移民街ど真ん中、四畳半ぐらいの部屋でなぜか窓にはレースのカーテンしかかかっていない。向かいのアパートの人が曇りガラスでシャワーを浴びててドキドキするじゃないですか。どういうプライベート意識なんだ。

機内で映画4本ぐらい見た。まわりが『LIFE!』ばっかり見てて、善き哉、善き哉。

『シックス・センス』
初めて見た。人が横切ったり、戸棚が開いたりするだけなのに、みんな真剣な顔して怖がってる、という馬鹿馬鹿しさが最高。やるじゃんシャマラン先生。オスメント君の今の姿を考えながら見るとしみじみする。

『グッド・ウィル・ハンティング』
見たことあったような、なかったような。とにかく若いマット・デイモンとベン・アフレックがいちゃいちゃしてるのがお美しい(脚本も彼ら二人)。ガスヴァン先生では一番乗れるかな。

『清須会議』
ごめん無理。「これは誰役」っていうのは名前呼べばいいってもんじゃないと思う。そもそもこの人の「コメディ」の認識には相容れないものを感じるし(とてもワイルダーやルビッチが好きだとか言われたくない)、映画になってないのは当然として、演劇としてもどうなんですか、これ。強いて褒めるとしたら中谷美紀の名古屋弁と踊り。
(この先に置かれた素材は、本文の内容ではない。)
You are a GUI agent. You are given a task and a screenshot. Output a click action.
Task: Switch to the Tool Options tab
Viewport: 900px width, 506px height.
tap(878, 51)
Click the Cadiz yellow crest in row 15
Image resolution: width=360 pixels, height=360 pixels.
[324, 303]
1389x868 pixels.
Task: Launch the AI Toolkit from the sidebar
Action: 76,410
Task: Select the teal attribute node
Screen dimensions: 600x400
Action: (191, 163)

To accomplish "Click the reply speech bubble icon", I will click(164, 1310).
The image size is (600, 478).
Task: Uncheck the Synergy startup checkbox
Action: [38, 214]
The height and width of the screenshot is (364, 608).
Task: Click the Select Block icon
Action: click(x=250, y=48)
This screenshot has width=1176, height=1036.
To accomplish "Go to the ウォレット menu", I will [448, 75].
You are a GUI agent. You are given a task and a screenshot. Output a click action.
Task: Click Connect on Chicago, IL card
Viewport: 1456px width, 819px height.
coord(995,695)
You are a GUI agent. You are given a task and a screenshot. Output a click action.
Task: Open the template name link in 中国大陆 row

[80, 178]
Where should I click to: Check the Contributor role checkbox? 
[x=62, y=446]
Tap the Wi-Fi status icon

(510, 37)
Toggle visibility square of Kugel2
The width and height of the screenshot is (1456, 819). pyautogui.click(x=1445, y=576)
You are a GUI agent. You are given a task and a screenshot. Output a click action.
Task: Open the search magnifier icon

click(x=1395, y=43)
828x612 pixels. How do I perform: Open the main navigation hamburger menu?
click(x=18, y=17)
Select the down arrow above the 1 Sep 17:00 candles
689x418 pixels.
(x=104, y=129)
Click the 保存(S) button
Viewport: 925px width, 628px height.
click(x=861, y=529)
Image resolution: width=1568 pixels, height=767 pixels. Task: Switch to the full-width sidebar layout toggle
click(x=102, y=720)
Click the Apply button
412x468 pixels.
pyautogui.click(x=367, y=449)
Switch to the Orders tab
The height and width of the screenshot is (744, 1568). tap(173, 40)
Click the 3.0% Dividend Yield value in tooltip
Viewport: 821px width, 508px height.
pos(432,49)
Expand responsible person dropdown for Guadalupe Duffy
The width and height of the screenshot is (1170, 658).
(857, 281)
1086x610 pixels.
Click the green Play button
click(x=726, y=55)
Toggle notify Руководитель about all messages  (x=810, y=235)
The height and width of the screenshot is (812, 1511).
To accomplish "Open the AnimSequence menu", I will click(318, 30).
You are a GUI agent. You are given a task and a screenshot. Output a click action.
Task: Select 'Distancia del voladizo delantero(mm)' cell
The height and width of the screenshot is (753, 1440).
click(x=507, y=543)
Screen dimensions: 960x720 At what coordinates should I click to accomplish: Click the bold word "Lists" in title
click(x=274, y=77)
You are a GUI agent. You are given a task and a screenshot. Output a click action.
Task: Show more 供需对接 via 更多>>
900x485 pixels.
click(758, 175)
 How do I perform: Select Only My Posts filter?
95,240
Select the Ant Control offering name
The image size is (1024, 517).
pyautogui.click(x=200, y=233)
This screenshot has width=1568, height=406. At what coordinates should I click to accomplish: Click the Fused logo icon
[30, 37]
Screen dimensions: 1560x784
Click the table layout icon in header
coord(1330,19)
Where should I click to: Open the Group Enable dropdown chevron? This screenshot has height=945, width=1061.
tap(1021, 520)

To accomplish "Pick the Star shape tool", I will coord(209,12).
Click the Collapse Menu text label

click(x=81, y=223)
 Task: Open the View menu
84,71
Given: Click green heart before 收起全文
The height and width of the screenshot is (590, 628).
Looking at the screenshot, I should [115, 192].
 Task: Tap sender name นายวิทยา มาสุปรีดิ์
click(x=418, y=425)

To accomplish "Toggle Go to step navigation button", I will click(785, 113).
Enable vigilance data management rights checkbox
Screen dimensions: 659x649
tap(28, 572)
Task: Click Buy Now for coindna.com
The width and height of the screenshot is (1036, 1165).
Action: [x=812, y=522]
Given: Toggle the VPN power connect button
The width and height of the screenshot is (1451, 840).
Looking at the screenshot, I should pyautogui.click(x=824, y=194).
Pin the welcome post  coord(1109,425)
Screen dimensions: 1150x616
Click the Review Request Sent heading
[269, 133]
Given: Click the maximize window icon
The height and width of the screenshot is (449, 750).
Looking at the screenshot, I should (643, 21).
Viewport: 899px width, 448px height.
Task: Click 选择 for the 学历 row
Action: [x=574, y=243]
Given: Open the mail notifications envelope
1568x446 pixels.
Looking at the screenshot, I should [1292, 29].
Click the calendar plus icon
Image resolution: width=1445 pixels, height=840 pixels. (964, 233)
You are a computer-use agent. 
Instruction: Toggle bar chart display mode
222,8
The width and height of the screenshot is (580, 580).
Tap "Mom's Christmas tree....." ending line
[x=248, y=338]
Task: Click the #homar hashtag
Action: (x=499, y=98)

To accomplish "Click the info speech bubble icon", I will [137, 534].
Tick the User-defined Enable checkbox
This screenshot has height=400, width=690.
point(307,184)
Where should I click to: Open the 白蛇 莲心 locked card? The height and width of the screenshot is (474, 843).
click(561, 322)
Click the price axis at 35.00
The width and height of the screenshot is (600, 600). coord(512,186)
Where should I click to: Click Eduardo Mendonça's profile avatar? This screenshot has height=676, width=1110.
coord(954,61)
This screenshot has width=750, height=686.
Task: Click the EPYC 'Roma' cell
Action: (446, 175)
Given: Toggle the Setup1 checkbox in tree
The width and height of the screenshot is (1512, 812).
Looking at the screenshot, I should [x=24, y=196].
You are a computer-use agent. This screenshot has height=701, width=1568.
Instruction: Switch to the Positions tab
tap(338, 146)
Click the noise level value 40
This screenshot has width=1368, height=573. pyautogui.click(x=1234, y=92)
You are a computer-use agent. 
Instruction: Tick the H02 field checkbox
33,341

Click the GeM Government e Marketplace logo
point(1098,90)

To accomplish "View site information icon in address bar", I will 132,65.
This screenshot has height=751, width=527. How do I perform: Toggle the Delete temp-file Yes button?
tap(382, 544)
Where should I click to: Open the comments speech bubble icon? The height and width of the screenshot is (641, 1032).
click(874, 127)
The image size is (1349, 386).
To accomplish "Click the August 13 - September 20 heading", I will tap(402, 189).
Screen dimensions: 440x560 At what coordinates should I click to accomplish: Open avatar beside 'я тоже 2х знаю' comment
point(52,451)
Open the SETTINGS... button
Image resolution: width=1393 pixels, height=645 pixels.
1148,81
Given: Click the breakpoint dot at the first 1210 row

あと、『パシフィック・リム』の冒頭を見たけど、機内が暗いのにとにかく画面が光るので、自粛。隣の人が『ゼロ・グラヴィティ』見てたけど、意味あるのか、それ。

ホテルに着いて、フォーク20本セットとかシャンプーとか買い込んで就寝。ボディ・ソープがどれか全然わからなかった。
国立図書館の許可がまだ下りない(返信がない)のだけれど、どうしようか。